I have recently discovered Vieta jumping as a problem-solving technique. In order to teach myself about it, I have located most (all of?) the standard references, both here on MSE and "out there" (via web searches).
However, all the examples I've found are of a form where the equation to be subjected to root-flipping is a monic [quadratic] polynomial, e.g., $$x^2+rx+s = 0.$$ This, of course, is quite useful, because then Vieta's root equation $$ x_2 = -\frac{B}{A} - x_1 = -r-x_1$$ implies that $x_2$ must be an integer when $r$ and $x_1$ are integers.

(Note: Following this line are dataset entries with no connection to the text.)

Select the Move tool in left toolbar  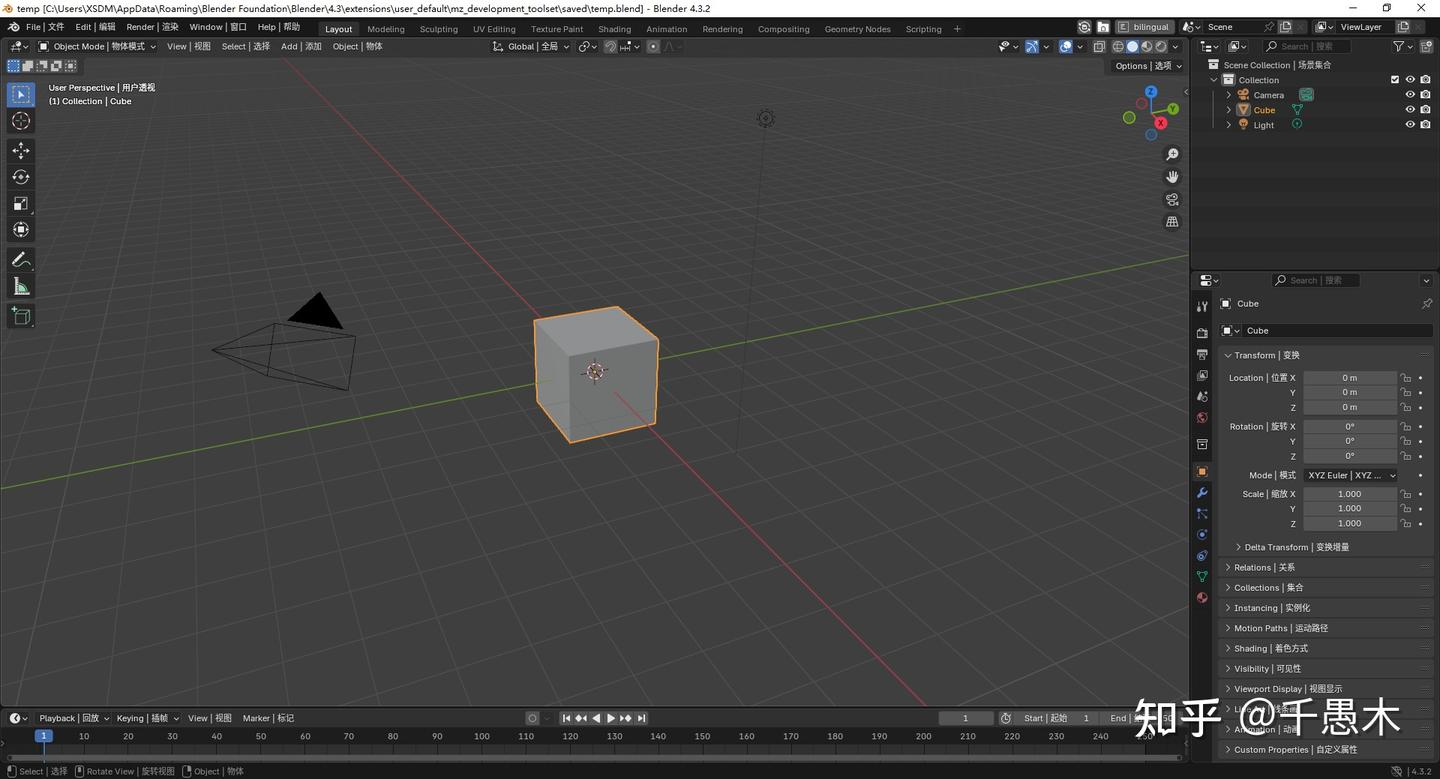[x=21, y=150]
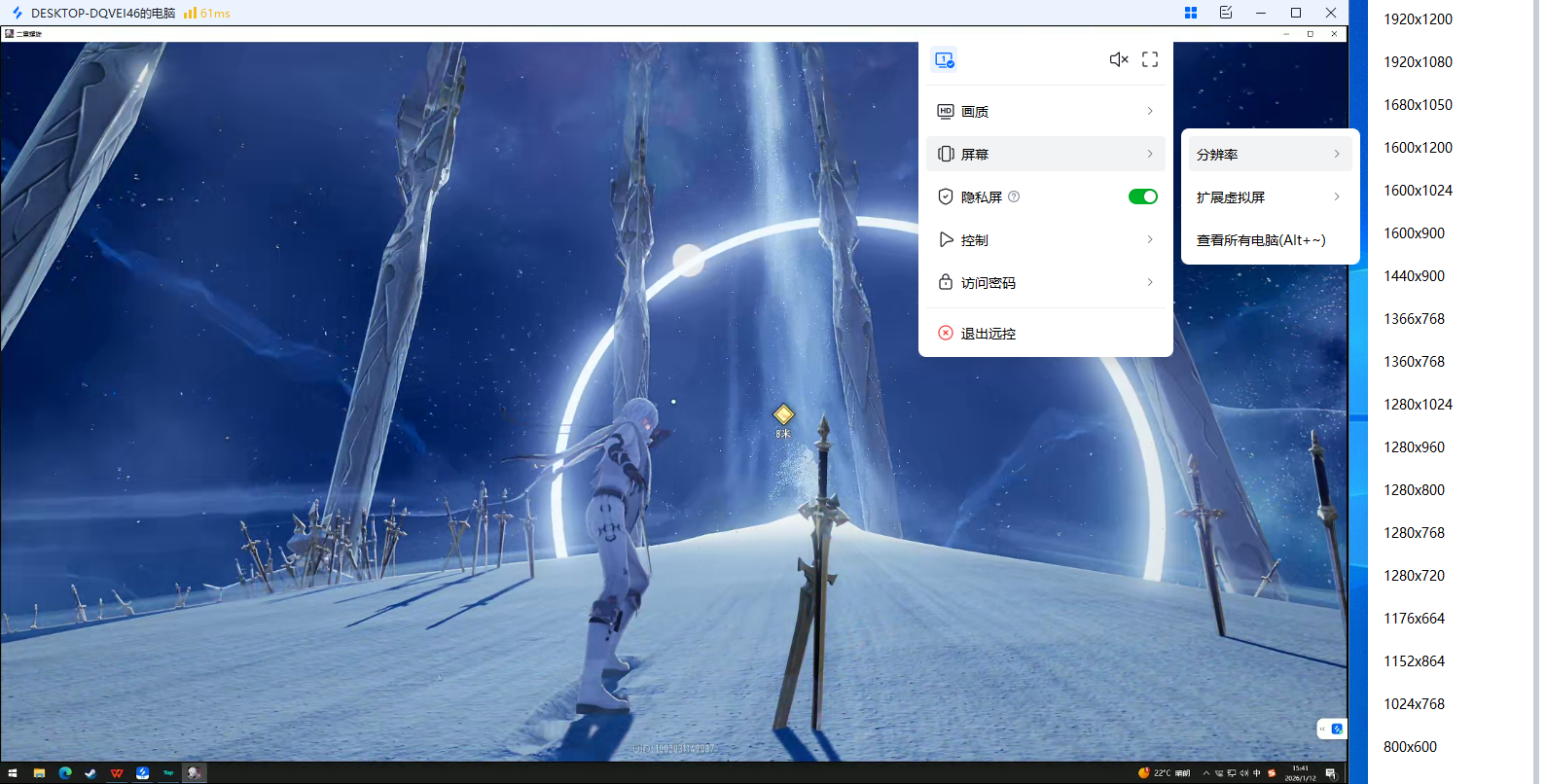Expand the 画质 quality submenu
The image size is (1546, 784).
pyautogui.click(x=1046, y=112)
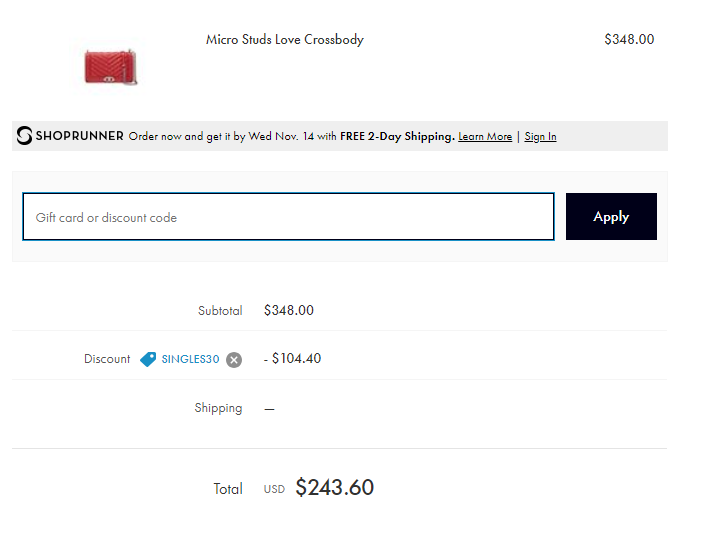Image resolution: width=703 pixels, height=541 pixels.
Task: Click the Discount row label
Action: 107,359
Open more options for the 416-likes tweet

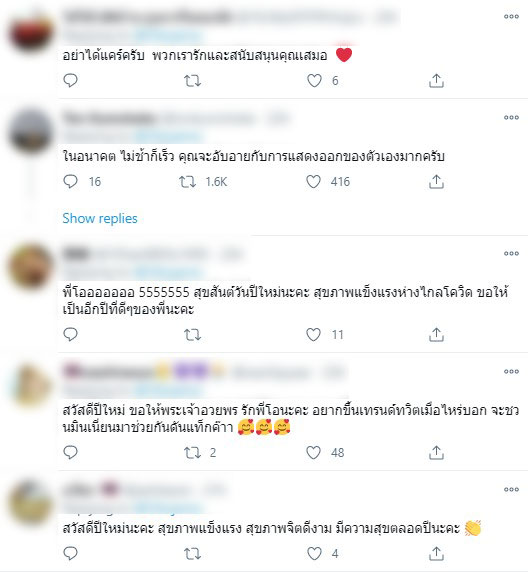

On the other hand, when $A > 1$ we have instead $$ x_2 = -\frac{B}{A} - x_1 = -\frac{r}{t}-x_1$$ for some integer $t > 1$, so one can't immediately conclude that $x_2$ is an integer. (I am currently trying to solve a problem just like this.)
Does anyone have an example of a problem solved by Vieta jumping [at least partly], where the root-flipping equation is not monic?
Thanks, Kieren.
In the Markov example, we have $3xyz \mid (x^2+y^2+z^2)$, so in any variable, the root-flipping equation is monic, e.g., $$ x^2 - 3xyz + (y^2+z^2)=0.$$ Same goes for the quartic. Or am I missing something?
– Kieren MacMillan May 17 '14 at 18:50It was in one of the comments (by Jack D'Aurizio) that I first heard about Vieta jumping. Using it, I can get the root-flipping equation $$kx^2 + 2b(k-3b)x + (kb^2-2b^3+1)=0.$$ I can obtain the desired result $(a,b)=(4,1)$ if I assume $x_2$ is an integer. But I'm stuck on the rational case.
– Kieren MacMillan May 17 '14 at 18:56